Work required:
Copy every line of the records below without any changes, but leave the pictures out.

[Raw records]
— start —

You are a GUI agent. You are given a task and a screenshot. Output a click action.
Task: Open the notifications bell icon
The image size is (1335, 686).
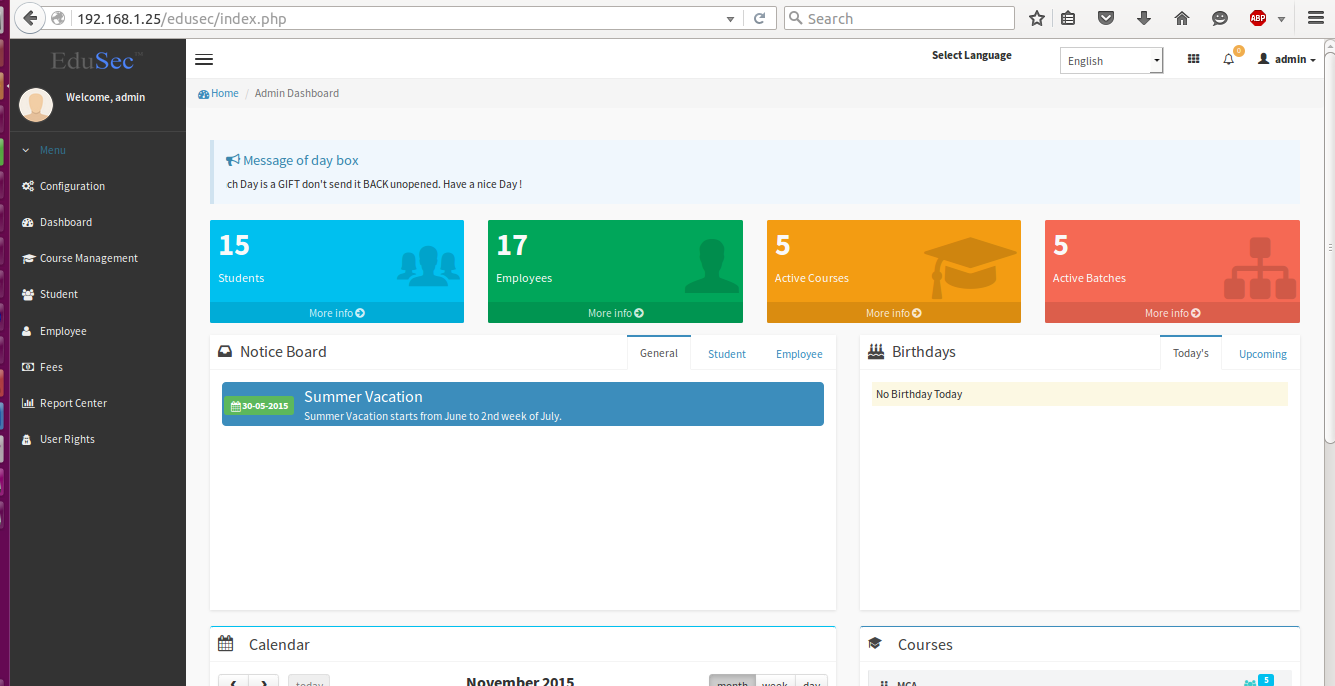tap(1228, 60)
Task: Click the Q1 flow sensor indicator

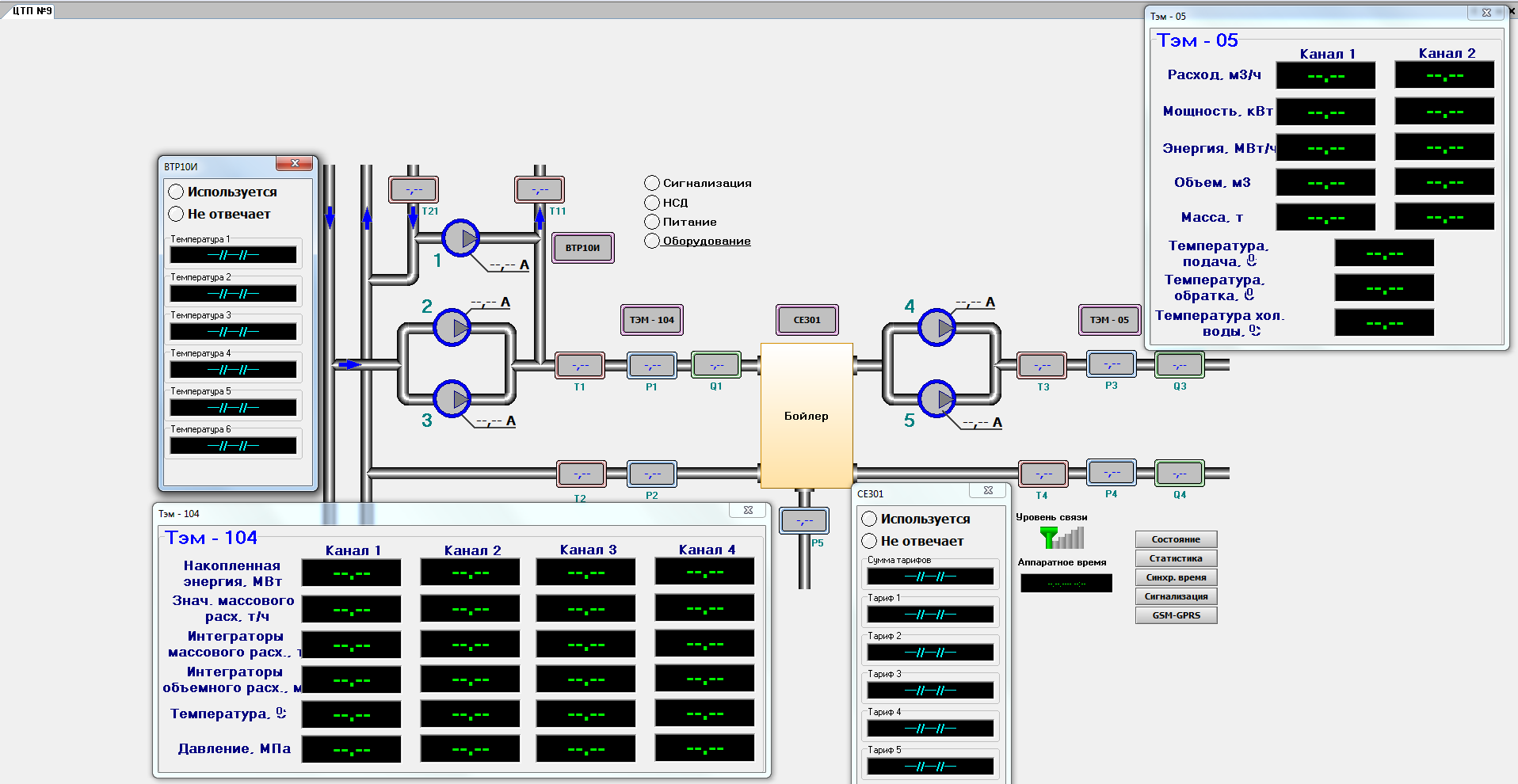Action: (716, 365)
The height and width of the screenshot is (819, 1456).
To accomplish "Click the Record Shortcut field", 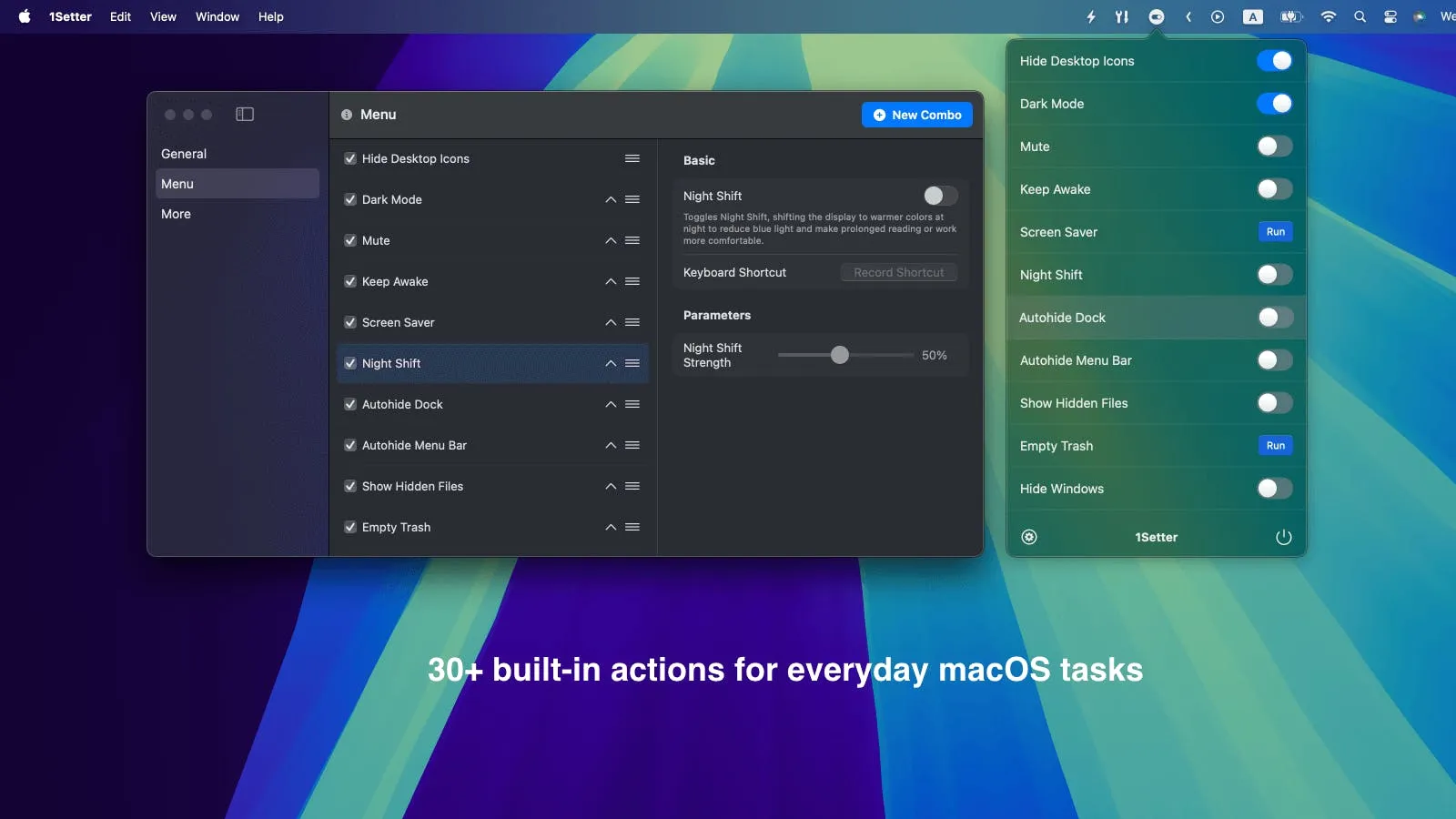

— end —

Worked answer:
You are a GUI agent. You are given a task and a screenshot. Output a click action.
Task: Open the notifications bell icon
The image size is (1335, 686).
tap(1228, 60)
Task: Click the Q1 flow sensor indicator

Action: (716, 365)
The height and width of the screenshot is (819, 1456).
To accomplish "Click the Record Shortcut field", 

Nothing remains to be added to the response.